| Challenge |
Count how many lines below contain the string "perform", and reply with the number alone.

#####

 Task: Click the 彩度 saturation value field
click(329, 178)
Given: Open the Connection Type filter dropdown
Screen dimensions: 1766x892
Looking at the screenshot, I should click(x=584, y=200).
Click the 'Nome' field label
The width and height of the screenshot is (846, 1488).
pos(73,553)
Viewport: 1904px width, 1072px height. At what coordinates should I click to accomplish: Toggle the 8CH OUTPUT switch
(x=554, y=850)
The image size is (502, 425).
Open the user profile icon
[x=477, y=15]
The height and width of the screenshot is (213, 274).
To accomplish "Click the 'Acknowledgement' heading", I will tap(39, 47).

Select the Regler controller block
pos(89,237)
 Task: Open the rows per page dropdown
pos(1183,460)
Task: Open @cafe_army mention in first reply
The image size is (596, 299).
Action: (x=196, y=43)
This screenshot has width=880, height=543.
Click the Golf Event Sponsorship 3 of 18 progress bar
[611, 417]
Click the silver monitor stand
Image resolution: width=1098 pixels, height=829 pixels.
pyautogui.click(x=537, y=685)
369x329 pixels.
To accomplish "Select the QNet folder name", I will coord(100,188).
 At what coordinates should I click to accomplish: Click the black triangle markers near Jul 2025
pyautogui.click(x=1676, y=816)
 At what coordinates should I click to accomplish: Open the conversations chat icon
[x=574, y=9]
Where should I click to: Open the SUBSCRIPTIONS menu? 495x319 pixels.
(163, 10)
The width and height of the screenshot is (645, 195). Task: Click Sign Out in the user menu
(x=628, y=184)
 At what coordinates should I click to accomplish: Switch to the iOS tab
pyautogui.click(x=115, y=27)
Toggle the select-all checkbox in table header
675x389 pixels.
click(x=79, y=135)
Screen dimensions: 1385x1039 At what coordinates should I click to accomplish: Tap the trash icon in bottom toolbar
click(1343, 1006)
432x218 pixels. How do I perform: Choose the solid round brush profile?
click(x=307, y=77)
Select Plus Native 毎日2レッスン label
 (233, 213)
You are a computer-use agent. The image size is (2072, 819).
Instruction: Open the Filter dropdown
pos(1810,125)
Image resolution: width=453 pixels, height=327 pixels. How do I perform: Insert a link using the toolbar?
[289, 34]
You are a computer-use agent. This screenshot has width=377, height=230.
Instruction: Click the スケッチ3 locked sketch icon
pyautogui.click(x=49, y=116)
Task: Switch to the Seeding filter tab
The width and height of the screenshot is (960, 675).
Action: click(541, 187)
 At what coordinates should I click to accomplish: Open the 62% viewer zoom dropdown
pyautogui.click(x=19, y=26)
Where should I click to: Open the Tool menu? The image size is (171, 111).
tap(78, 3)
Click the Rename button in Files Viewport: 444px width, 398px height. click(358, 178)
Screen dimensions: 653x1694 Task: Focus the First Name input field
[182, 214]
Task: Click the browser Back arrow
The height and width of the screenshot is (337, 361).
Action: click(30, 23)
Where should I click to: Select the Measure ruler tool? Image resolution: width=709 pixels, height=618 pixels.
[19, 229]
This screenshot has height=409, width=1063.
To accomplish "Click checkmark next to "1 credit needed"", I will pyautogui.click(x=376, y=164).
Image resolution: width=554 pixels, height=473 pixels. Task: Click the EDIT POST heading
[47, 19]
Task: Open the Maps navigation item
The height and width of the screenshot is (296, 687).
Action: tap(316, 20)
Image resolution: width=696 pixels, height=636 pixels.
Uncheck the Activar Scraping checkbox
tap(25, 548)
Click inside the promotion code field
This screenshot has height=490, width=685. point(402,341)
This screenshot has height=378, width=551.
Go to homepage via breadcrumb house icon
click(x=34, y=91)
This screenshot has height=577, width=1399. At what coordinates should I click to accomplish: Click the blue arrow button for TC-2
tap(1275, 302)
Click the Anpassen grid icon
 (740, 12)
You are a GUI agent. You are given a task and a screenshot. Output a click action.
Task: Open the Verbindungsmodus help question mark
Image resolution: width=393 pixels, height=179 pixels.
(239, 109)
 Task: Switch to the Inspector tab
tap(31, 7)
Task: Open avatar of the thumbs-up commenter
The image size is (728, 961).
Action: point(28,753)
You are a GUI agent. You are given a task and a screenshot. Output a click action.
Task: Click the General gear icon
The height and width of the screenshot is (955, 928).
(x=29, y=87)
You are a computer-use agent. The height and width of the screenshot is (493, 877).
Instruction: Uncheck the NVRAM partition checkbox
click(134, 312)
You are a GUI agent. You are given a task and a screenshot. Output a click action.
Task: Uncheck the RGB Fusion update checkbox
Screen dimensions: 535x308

#####

| Response below |
2